PS - if you haven't received your invitation yet, it's only because we don't like you.
it annoys/amuses me when non-comic people will pick up a comic, flip through it and make a remark akin to "is her superpower being able to fit in that suit?"
yes. i will admit now that girls in comics have (stereotypically) been very robust, buxom women. they've also been predominately white -- but less people mention that.
what most people fail to see is that all (most) of these superheroes are extreme ideals. check out the dudes. look at Superman. look at Batman. look at Spider-Man, Wolverine, Cyclops, any of 'em. they're friggin' huge! i bring this up to deflate the argument that these comics create unfair expectations in boys/men who read comics who then expect and demand women look/dress the same way. it's ridiculous. i've never met a comic dork who had that small of a grip on reality. plus, no comic dork reads Superman and says, "that's how i'm supposed to look."
the cool thing is that with the advent of "plus-sized models" has also come various sized superheroes. some are big, some are small, some are pimply, others freckled and wearing glasses.
so, to recap, they are stylized ideals (and i know even that will make some people unhappy). i just had to address that because it's what everyone talks about -- that isn't a comic fan. spend some time with a comic fan, or go visit a comic book forum (there's a great one at www.superherohype.com) and what you're likely to find is a lot of people who read these books and pick apart the minutia of the storytelling, kids who can quote twenty years of continuity, and others who compare various story lines to that of Sophocles.
but today we're talking about art.
most non-comic people, as soon as you mention "comic book," get a real cartoony image in their head, probably with a "thwack," "whack," "pow," "boom," "zap" or "ka-pow" attached to it. but comic art is so much more than that.

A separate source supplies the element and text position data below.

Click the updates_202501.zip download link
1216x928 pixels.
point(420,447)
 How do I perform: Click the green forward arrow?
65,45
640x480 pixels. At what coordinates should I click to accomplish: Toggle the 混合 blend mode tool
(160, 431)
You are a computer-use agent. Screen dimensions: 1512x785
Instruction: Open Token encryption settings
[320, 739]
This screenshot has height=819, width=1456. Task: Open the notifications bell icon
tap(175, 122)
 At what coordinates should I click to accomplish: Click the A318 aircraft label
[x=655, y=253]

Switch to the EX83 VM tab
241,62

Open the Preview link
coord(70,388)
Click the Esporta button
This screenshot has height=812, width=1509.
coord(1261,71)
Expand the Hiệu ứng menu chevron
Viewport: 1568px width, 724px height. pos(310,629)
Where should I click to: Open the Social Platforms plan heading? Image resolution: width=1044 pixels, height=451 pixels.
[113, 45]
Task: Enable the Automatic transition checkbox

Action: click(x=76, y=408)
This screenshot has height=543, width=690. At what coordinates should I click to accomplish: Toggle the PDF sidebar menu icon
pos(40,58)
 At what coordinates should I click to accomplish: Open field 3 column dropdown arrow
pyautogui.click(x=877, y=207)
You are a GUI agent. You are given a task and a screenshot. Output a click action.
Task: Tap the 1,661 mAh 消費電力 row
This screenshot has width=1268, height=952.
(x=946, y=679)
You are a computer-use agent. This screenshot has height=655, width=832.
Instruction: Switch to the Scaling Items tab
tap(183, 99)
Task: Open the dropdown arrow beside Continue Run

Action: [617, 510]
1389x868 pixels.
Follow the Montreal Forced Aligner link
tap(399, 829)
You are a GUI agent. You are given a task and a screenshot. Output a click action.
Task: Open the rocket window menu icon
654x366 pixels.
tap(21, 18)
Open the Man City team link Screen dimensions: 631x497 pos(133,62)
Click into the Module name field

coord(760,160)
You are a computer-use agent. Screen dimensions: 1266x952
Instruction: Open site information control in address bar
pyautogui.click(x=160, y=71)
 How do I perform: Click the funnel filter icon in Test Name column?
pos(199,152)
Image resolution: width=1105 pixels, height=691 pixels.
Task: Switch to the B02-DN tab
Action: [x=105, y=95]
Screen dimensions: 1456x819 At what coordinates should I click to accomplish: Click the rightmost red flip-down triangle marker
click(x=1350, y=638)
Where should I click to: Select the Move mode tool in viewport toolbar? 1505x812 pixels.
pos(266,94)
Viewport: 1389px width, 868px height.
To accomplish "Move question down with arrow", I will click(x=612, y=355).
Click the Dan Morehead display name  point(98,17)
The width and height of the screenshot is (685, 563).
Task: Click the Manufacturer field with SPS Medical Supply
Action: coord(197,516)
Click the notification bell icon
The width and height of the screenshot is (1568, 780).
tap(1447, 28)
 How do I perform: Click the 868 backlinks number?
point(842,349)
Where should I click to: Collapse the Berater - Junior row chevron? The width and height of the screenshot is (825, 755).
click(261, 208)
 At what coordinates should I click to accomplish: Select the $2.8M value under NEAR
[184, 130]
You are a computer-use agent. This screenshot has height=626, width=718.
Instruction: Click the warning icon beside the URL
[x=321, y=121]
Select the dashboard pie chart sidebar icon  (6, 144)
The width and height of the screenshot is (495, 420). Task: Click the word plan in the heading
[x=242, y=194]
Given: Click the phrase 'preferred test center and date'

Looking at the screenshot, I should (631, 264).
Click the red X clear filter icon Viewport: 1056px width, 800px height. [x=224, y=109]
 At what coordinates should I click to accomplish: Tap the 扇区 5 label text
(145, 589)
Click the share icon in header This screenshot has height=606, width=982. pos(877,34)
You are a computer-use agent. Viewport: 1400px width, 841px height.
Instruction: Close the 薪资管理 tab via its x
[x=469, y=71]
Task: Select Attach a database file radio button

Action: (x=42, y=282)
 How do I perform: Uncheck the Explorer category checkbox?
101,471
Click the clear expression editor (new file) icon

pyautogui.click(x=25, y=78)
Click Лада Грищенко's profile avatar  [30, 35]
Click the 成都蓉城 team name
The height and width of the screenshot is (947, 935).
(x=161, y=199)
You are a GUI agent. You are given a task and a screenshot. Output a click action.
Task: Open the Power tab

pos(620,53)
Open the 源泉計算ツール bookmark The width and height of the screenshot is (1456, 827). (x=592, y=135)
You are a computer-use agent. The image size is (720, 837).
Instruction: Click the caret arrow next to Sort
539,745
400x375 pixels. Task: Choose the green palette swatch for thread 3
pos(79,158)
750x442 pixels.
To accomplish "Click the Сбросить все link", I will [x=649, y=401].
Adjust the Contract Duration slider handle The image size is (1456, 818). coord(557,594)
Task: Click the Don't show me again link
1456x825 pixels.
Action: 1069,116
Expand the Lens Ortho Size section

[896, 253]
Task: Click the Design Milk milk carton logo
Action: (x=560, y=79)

actually, sound effects ("KA-BLOOIE") are becoming more and more rare in comics and have been replaced by amazing art that tell the stories well enough you don't need onomatopoeia. you have comics that are completely painted by the likes of Alex Ross or David Mack.
these artists are truly talented people. people who can convey deep emotions in single panels of comics, even if the character is wearing a mask. i have a deep respect for them.
many times, when i've been thinking about a film, writing a film, directing a film, i've found myself going to back issues of Spider-Man or X-Men, going, "how did they do it?"